Write out exactly the lines of the entries below from the one holding "Click the First Name input field" to the one holding "The image size is (418, 720).", inclusive, and leave out all other lines.

→ Supplied entries:

*** Begin section ***

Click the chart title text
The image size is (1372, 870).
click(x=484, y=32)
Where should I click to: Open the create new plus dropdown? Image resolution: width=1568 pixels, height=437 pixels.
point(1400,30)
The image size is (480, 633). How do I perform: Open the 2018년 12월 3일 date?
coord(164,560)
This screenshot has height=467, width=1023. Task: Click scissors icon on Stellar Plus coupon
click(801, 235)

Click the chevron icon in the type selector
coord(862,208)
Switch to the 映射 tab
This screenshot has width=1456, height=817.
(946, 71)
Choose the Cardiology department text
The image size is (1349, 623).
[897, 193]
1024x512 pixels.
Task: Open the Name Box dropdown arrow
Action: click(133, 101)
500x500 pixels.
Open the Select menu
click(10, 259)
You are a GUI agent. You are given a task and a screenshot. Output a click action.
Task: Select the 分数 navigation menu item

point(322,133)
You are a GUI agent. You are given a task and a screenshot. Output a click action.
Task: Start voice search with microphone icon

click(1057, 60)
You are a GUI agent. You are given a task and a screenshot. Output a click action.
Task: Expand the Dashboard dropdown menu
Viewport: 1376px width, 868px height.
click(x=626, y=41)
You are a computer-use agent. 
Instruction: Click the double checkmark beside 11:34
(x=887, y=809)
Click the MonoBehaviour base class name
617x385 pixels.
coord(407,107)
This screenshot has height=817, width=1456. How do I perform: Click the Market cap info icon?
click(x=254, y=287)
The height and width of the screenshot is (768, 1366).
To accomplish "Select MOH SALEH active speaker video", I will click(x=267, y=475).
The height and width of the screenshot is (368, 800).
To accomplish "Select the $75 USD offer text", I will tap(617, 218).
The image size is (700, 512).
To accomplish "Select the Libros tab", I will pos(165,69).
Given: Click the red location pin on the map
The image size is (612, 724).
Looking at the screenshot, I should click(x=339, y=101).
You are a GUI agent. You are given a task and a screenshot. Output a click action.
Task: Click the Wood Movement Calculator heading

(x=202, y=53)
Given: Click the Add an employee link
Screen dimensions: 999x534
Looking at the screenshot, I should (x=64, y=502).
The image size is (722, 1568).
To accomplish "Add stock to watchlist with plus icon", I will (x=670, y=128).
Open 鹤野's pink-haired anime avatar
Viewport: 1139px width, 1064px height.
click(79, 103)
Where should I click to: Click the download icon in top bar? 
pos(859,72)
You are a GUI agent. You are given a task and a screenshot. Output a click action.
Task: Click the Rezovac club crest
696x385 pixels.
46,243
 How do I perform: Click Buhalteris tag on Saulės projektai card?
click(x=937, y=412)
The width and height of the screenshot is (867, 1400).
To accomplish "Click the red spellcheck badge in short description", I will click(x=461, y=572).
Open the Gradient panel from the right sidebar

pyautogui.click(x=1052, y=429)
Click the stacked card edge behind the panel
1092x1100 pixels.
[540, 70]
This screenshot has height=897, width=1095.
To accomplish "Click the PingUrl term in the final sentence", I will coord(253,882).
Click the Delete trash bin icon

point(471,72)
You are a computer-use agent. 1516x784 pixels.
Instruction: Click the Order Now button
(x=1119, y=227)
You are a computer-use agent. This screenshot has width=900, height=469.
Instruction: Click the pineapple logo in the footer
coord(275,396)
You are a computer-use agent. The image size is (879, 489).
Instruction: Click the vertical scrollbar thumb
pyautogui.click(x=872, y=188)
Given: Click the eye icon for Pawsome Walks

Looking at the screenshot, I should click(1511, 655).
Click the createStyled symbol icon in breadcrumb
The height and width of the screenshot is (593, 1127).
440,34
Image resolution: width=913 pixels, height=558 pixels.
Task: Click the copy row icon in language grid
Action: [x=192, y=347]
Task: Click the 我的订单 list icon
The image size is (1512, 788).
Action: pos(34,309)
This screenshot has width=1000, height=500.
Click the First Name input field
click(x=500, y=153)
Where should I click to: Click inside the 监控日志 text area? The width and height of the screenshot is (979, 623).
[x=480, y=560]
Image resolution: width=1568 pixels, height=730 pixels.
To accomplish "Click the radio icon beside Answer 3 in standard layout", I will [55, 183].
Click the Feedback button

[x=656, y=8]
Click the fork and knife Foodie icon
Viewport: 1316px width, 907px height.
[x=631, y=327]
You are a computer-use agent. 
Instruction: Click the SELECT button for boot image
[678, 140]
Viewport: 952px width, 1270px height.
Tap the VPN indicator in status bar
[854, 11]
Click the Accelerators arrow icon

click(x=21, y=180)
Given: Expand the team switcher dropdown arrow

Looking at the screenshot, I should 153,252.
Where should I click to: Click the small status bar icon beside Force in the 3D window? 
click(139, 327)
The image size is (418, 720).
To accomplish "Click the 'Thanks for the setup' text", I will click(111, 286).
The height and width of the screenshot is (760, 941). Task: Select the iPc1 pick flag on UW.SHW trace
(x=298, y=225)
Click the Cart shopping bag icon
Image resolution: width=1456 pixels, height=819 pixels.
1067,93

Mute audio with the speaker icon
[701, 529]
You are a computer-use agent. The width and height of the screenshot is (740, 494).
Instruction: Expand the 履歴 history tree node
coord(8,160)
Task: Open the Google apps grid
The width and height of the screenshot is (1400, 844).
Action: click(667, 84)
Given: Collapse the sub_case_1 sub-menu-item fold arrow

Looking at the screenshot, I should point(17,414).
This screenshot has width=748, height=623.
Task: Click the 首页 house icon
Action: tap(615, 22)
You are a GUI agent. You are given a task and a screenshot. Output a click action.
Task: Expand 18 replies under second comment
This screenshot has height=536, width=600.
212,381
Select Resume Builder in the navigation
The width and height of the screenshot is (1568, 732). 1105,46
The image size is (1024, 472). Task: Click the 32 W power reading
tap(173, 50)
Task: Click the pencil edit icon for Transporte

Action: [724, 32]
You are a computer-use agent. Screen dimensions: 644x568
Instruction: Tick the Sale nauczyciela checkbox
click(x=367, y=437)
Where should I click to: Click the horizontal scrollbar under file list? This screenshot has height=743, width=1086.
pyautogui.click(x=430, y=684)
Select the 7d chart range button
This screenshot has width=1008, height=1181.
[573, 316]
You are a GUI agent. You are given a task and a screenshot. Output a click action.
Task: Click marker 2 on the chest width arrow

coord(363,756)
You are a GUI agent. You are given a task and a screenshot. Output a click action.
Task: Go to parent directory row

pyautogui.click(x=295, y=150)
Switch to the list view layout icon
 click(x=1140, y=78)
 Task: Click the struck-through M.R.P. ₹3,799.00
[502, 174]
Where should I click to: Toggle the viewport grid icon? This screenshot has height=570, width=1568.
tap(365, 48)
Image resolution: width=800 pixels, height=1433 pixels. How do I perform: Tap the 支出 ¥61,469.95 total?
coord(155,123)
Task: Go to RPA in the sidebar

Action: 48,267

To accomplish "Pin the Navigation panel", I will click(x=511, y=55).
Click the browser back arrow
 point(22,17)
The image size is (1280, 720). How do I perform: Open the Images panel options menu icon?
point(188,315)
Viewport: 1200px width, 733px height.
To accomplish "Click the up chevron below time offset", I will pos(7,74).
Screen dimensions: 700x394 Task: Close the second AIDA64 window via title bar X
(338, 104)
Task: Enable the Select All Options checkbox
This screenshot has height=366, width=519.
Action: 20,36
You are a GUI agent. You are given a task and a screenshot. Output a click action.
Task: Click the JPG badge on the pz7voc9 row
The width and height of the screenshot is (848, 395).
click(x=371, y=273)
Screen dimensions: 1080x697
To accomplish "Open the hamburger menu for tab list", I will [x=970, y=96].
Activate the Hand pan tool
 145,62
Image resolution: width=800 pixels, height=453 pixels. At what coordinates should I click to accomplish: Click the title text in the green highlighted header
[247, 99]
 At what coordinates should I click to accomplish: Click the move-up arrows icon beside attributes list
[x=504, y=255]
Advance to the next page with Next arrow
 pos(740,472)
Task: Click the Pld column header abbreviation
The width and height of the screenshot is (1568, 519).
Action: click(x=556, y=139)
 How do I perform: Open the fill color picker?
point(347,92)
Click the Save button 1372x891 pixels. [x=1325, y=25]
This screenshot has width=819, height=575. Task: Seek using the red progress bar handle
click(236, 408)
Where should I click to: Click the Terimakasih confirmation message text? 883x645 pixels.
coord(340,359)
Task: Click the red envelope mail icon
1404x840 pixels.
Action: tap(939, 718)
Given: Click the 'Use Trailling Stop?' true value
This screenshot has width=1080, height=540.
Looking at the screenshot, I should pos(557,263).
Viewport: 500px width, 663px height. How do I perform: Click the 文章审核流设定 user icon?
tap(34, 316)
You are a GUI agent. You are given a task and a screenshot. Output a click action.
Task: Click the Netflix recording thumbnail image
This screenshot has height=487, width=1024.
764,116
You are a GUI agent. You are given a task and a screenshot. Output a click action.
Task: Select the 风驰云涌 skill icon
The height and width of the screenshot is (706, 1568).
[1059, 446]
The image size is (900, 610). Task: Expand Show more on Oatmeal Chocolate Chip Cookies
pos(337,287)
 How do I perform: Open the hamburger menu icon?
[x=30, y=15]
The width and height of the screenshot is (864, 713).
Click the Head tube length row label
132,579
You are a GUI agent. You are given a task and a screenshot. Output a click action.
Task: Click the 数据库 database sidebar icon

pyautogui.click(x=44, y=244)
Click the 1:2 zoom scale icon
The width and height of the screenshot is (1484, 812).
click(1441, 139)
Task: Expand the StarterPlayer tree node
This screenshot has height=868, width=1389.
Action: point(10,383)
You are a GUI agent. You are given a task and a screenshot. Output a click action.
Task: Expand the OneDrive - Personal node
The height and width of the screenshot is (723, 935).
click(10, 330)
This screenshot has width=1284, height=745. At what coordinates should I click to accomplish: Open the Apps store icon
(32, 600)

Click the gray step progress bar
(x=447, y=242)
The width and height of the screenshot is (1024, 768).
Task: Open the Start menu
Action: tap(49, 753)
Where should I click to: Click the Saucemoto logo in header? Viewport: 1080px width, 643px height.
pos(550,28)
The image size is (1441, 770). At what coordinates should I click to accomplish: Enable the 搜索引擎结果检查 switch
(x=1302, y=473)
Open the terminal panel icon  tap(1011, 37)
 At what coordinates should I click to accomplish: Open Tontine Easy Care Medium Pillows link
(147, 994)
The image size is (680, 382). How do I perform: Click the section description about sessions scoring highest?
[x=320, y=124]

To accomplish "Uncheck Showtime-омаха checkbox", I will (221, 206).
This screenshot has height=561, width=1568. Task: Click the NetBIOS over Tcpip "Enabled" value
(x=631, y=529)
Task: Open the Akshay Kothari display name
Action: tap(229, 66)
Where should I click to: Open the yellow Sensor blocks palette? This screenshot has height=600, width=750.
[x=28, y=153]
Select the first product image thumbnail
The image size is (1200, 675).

*** End section ***

→ Result of this task:
Click the First Name input field
click(x=500, y=153)
Where should I click to: Click inside the 监控日志 text area? The width and height of the screenshot is (979, 623).
[x=480, y=560]
Image resolution: width=1568 pixels, height=730 pixels.
To accomplish "Click the radio icon beside Answer 3 in standard layout", I will [55, 183].
Click the Feedback button

[x=656, y=8]
Click the fork and knife Foodie icon
Viewport: 1316px width, 907px height.
[x=631, y=327]
You are a computer-use agent. 
Instruction: Click the SELECT button for boot image
[678, 140]
Viewport: 952px width, 1270px height.
Tap the VPN indicator in status bar
[854, 11]
Click the Accelerators arrow icon

click(x=21, y=180)
Given: Expand the team switcher dropdown arrow

Looking at the screenshot, I should 153,252.
Where should I click to: Click the small status bar icon beside Force in the 3D window? 
click(139, 327)
The image size is (418, 720).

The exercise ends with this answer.